Sabalenka attacca il torneo di Dubai: polemica con il direttore, “commenti ridicoli, non so se tornerò”

Aryna Sabalenka torna al centro dell’attenzione, questa volta fuori dal campo. La numero uno del ranking WTA ha acceso una forte polemica contro il direttore del torneo di Dubai, Salah Tahlak, dopo alcune dichiarazioni sulle giocatrici che si ritirano dalle competizioni.

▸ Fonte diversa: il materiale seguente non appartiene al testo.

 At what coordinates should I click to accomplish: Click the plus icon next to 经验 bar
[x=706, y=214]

Il WTA 1000 di Dubai, infatti, ha registrato diverse defezioni importanti, tra cui quelle di Sabalenka e Iga Swiatek. Una situazione che ha irritato il direttore del torneo, il quale ha criticato apertamente le atlete, proponendo sanzioni più severe per chi decide di ritirarsi, come multe più pesanti e persino la decurtazione di punti nel ranking.

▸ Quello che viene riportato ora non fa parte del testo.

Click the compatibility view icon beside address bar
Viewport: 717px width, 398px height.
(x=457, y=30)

Parole che non sono affatto piaciute alla campionessa bielorussa. Intervenuta sull’argomento durante il torneo di Miami, Sabalenka ha risposto senza mezzi termini, definendo “ridicoli” i commenti ricevuti e mettendo in dubbio la sua futura partecipazione al torneo di Dubai.

“Non so se tornerò a giocare lì dopo quello che è stato detto. Per me è troppo”, ha dichiarato la numero uno del mondo, sottolineando come le decisioni di ritirarsi da un torneo siano spesso legate a condizioni fisiche e mentali complesse.

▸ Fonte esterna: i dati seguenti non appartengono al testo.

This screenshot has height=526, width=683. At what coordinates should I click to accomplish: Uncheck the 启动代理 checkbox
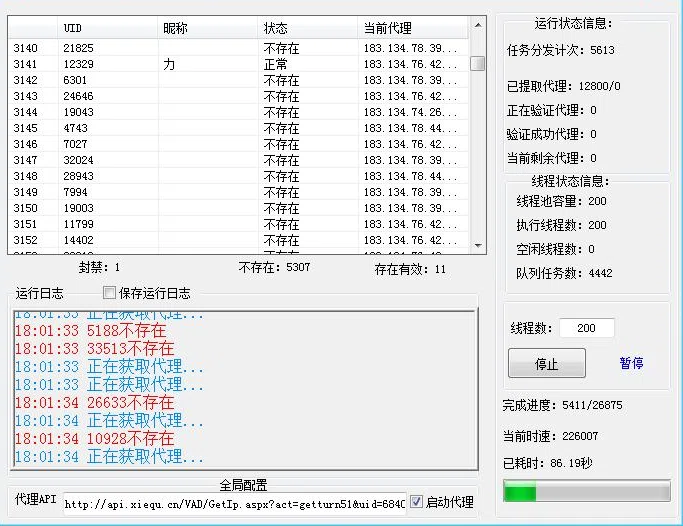point(416,502)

Sabalenka ha poi evidenziato un tema centrale nel tennis moderno: la tutela delle giocatrici. Secondo la tennista, gli organizzatori dovrebbero comprendere meglio le difficoltà degli atleti invece di puntare il dito contro chi è costretto a fermarsi.

“È triste vedere che i tornei non ci proteggono. A volte sembra che l’unico interesse sia vendere biglietti”, ha aggiunto, ribadendo quanto sia difficile prendere la decisione di ritirarsi, anche per il peso che comporta nei confronti di fan e organizzatori.

La polemica riaccende il dibattito sul calendario sempre più fitto del circuito WTA e sulla gestione degli infortuni e della pressione mentale. Il caso Sabalenka-Dubai potrebbe avere conseguenze anche nei rapporti tra le top player e gli organizzatori dei tornei più importanti.

Una cosa è certa: la numero uno del mondo ha scelto di esporsi, aprendo un confronto diretto su un tema sempre più centrale nel tennis internazionale.